During Tuesday’s hearing, the subject of the GDPR came up obliquely. When asked by Sen. Lindsey Graham whether Facebook would “welcome regulation,” Zuckerberg responded, “I think, if it’s the right regulation, then yes.” Graham followed up with “You think the Europeans had it right?” to which Zuckerberg chuckled and replied, “I think they get things right.” A few minutes later, however, we received some unexpected insight into Facebook’s current GDPR compliance status when a photojournalist snapped a shot of Zuckerberg’s talking points, which warned him in boldface, “Don’t say we already do what GDPR requires.” That photo surely caught the attention of European regulators.

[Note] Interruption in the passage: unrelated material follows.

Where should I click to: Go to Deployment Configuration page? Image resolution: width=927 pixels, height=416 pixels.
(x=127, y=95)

America, on the other hand, lacks the comprehensive privacy framework that European regulators have had in place for over two decades. Instead, we’ve approached privacy regulation in a patchwork manner by adopting rules that apply to specific industries and specific types of information. Health care providers and insurers must comply with the privacy provisions of the Health Insurance Portability and Accountability Act (HIPAA). Financial institutions must protect customer information in accordance with the Gramm-Leach-Bliley Act (GLBA). Companies interacting with children online must comply with the Children’s Online Privacy Protection Act (COPPA), while educational institutions are subject to the Family Educational Rights and Privacy Act (FERPA).

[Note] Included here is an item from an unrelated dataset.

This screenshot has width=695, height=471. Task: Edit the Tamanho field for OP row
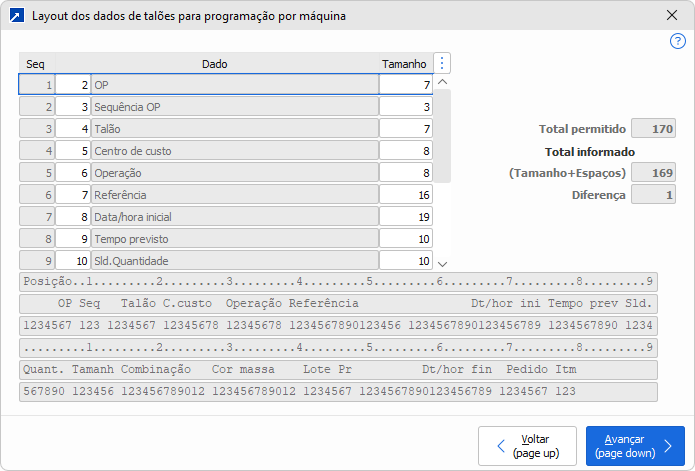tap(405, 85)
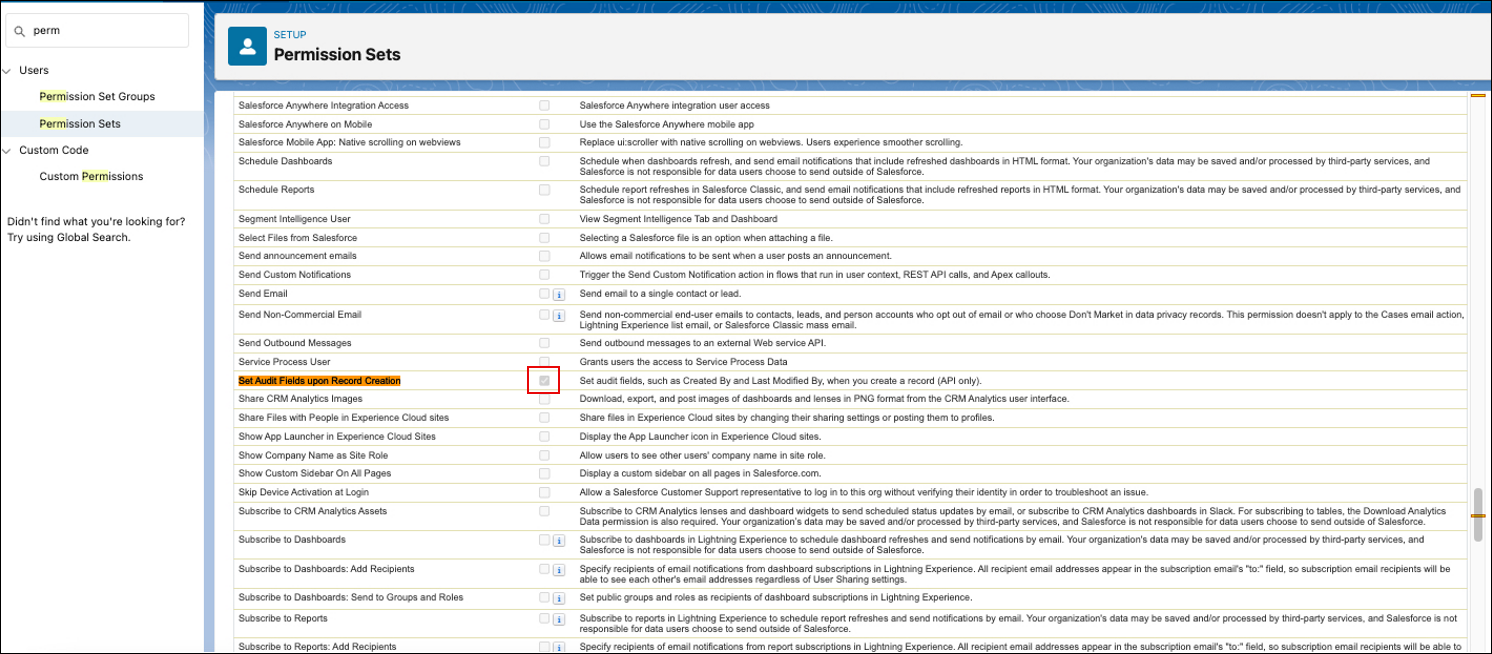Open the info icon next to Send Email

[x=558, y=293]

The problem with this patchwork of laws is that it contains enormous loopholes. There is, for example, no law that protects the information that social media companies collect from individuals. Facebook, Google, and Twitter may all use their apps to collect information about the online activities and even the physical locations of individuals without any regulatory oversight. While you might think that HIPAA privacy regulations prevent these firms from collecting and sharing individual health information, that’s not the case. HIPAA only applies to health care providers, insurers, and organizations that obtain information from those sources. Facebook and other technology companies fall right through that loophole.

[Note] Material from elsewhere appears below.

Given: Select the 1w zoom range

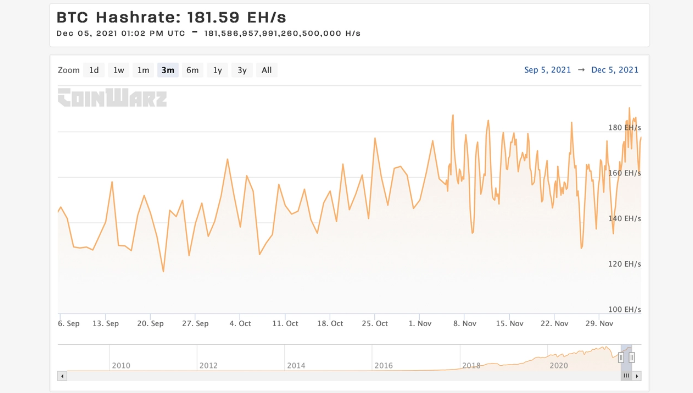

Privacy experts and the media are already raising questions about GDPR-style regulations in the U.S. When reporters questioned Zuckerberg about his views on GDPR last week, he acknowledged that “regulations like this are very positive” and went on to say that Facebook plans to “make all the same controls available everywhere, not just in Europe.” If Facebook does voluntarily adopt GDPR standards worldwide, it would be a major advance in the company’s privacy posture.
However, that won’t be enough to protect Americans’ data.
While Facebook may agree to follow GDPR regulations worldwide, that doesn’t mean that those regulations will have the same teeth in the U.S. that they will have in Europe. Without a legal framework in the U.S., the consequences of failing to protect the privacy of American citizens will likely pale in comparison to the consequences of similar failures that take place in the EU. Additionally, Facebook’s voluntary actions won’t govern the activities of the thousands of other companies that store, process, and transmit sensitive personal information with no oversight.
The time has come for our country to get serious about digital privacy. We need clear and comprehensive regulations governing how organizations may collect, store, and process personal information. Our colleagues in Europe have taken this issue seriously for more than two decades, and we should now look to them for guidance in how we can do the same in the U.S.
Mike Chapple is an associate teaching professor of information technology, analytics, and operations at the University of Notre Dame’s Mendoza College of Business, where he specializes in cybersecurity and privacy issues.